Podcasts für Angstzustände

Einige Podcasts konzentrieren sich darauf, Ihnen zu helfen, sich zu entspannen, während andere Ihnen vielleicht mehr über die Angst selbst beibringen und Ihnen helfen, zu wissen, dass Sie nicht allein sind.

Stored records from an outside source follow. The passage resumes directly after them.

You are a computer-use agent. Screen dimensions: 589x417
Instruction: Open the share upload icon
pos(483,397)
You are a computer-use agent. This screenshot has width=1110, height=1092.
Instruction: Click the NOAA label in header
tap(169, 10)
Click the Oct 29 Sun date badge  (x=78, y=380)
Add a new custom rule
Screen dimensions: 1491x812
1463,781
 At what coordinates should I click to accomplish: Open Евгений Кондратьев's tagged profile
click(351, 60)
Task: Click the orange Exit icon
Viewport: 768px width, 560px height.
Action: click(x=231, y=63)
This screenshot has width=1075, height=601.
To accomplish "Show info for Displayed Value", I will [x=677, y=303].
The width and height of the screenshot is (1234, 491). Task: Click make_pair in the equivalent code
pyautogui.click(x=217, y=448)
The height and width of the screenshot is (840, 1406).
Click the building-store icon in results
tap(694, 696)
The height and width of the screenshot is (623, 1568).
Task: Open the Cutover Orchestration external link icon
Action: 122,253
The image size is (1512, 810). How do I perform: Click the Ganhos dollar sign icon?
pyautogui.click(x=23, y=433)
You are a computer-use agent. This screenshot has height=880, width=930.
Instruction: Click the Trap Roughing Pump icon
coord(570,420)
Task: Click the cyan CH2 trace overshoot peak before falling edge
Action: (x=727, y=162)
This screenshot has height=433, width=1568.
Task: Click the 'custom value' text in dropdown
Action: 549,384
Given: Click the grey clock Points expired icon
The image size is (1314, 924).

  • Ängstlich in Austin: Dieser Podcast wird von auf Angst spezialisierten Psychologen moderiert. Sie decken ein breites Spektrum an angstbezogenen Themen ab, von Interviews mit anderen Spezialisten bis hin zu Strategien zur Bewältigung.
  • Die Angst-Coaches: Diese 20-minütigen Episoden konzentrieren sich jeweils auf ein bestimmtes Gebiet der Angst, mit Tipps zur Bewältigung und zur Änderung des Lebensstils.
  • Angst-Töter: Dieser Podcast enthält Gespräche mit Angst-Experten sowie Tools, mit denen Sie Ihre Ängste lindern können. Die Gastgeber bieten auch eine Reihe von geführten Meditationen und Atemübungen an.
  • Liebe Ängste: In diesem Podcast stellen ein Komiker und ein Fachmann für positive Psychologie Werkzeuge für den Umgang mit Angst zur Verfügung, wobei der Schwerpunkt auf Achtsamkeit, verbesserter Kommunikation und Selbsterkenntnis liegt.
  • Beruhigen Sie sich: Dieser Podcast bietet ein breites Spektrum an Themen rund um die Angst, von der Ernährung bis zur Meditation. Neben Experteninterviews bietet er hilfreiche Strategien zum Abbau von Ängsten.

 

Das Fazit

Ein trockener Mund ist eines der vielen Symptome von Angstzuständen. Sie kann durch das Atmen durch den Mund, Medikamente oder GERD verursacht werden.

Sie geht oft mit anderen Symptomen der Angst einher, wie z.B. einem schnellen Puls, Schwitzen, Konzentrationsschwierigkeiten und Gefühlen der Unruhe oder Erregung.

Wenn Angst Ihre Mundtrockenheit verursacht, ist es genauso wichtig, zu lernen, Ihre Angst zu lindern, wie Ihre Mundtrockenheit zu behandeln. Bewegung, Meditation und das Aufschreiben Ihrer Sorgen können helfen.

Wenn Ihre Angst überwältigend ist, ist es wichtig, mit Ihrem Arzt oder einer psychiatrischen Fachkraft zu sprechen. Sie können Ihnen helfen zu verstehen, dass Sie nicht allein sind und dass es viele Arten von Therapien und Medikamenten gibt, die Ihre Symptome lindern können.